Editorial 

The Guardian view on the return of super-thin models: a worrying trend

Editorial: At a time when anxieties about body image are rife, the idealisation of skinniness is too dangerous to leave to the whims of the fashion industry
  
  

Paloma Elsesser
The ‘curve’ model Paloma Elsesser is one of the most sought-after catwalk stars. Photograph: Getty

Reports from the latest high-profile catwalk shows have sent a shiver through the bones of the body positivity movement. From Versace to Burberry and Stella McCartney, wafer-thin bodies appear to be back in vogue, in costumes that both hide little and depend on having little to hide. The most striking example was at Paris fashion week, where Bella Hadid, a model for the French designers Coperni, stood almost naked for nine minutes while a dress was sprayed on to her body.

It’s in the nature of the fashion industry to be fickle, and to reflect idealised images that have little to do with the day-to-day reality of the people who, come next spring, will be buying more prosaic interpretations of these unworldly visions on the high street. You only have to look back at the work of, say, Zandra Rhodes to appreciate that catwalk designs are artworks: the veteran British designer has even set up her own museum in London to celebrate this fact.

However, the ideal of the ultra-thin model has come to be connected over the years with all sorts of damaging behaviours, from fat-shaming to eating disorders among young men and women. It is particularly worrying to hear the term “heroin chic”, three decades after Kate Moss strutted it down the catwalk.

Though Ms Moss has distanced herself from the term, telling Radio 4’s Desert Island Discs that she was just naturally thin, one must not forget its association with others who were not so lucky, such as the American supermodel Gia Carangi, whose life, and premature death at the age of 26, were commemorated in a 1998 film starring Angelina Jolie.

The body positivity movement itself has come in for some criticism for condoning obesity and encouraging a different range of eating disorders, but in the fashion industry it has largely meant embracing models who are simply bigger than average, which in the UK means above a size 12.

Plus-size – or “curve” – models are not going away, according to analysts for the search engine Tagwalk, and one of their number, the American Paloma Elsesser, is among the world’s most sought-after catwalk stars. Yet moves by social media companies such as Instagram and TikTok to protect users from the pursuit of #thinspo (thin inspiration) underline that this is no time for complacency.
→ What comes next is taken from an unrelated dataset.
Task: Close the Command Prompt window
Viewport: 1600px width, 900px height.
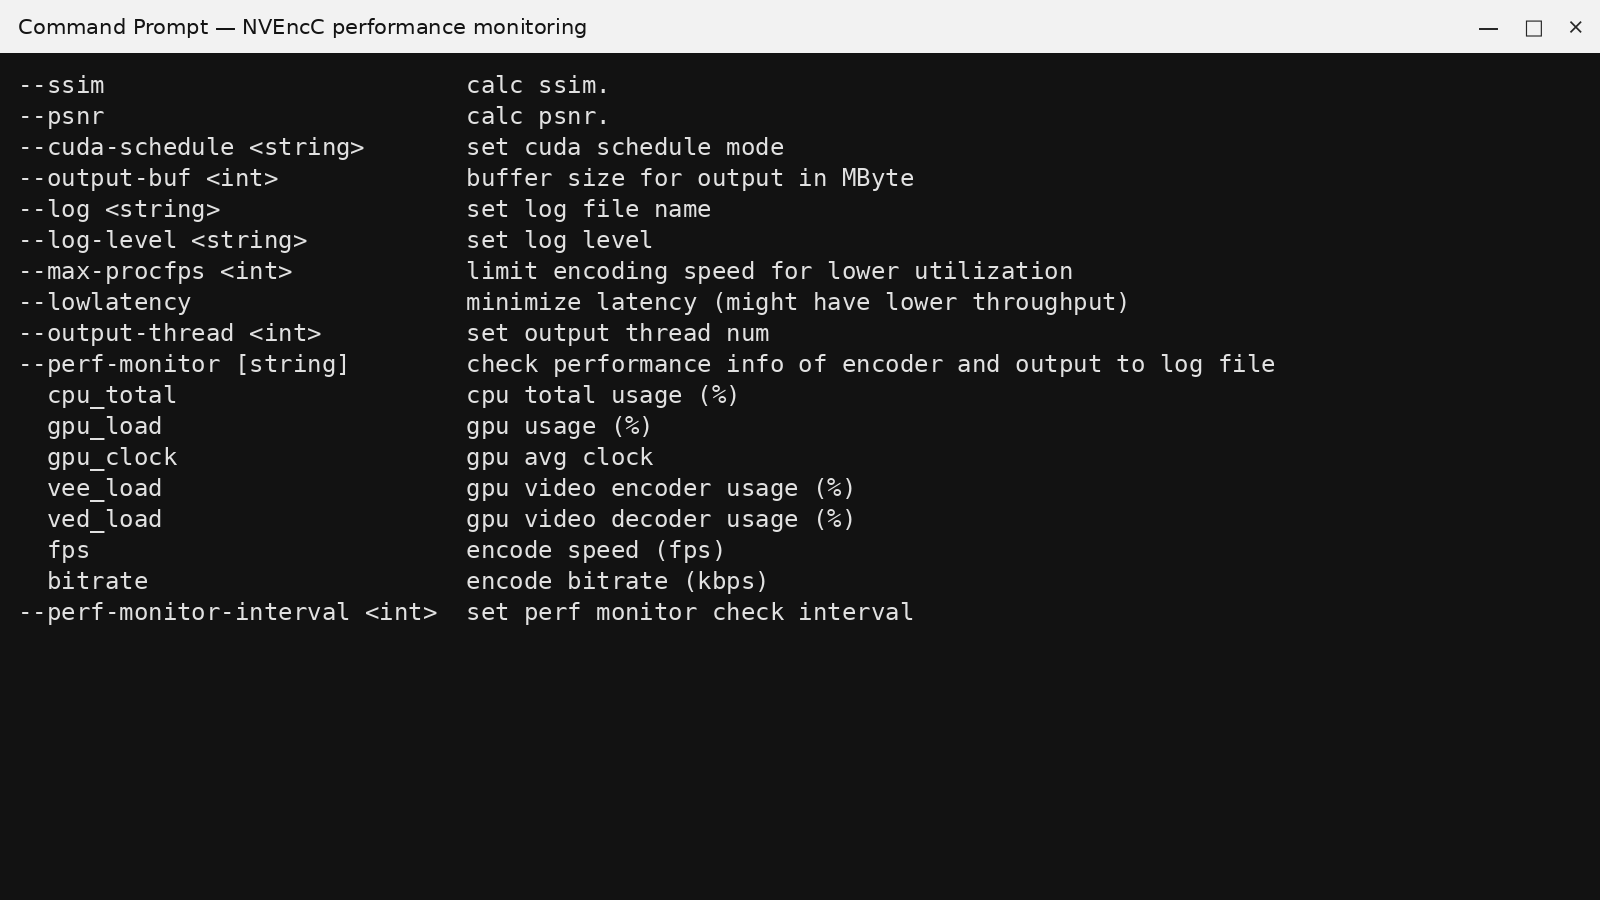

In 2017 real progress was made when two leading fashion conglomerates banned size zero models. France had recently followed Italy, Spain and Israel in legislating against the use of any who were “unrealistically thin”. The UK has yet to follow suit, leaving it to the Advertising Standards Authority to ban advertisements featuring unhealthily thin models in response to public complaints. This is shutting the gate after the cat has walked.

Last year, the parliamentary women and equalities committee published a damning report on the government’s approach to eating disorders and body image. They were responding to a submission by academics involved in a long-term research project in north-east England, whose recommendations included legislation on a minimum body mass index for models. It is an issue too important to leave to the whims of fashion.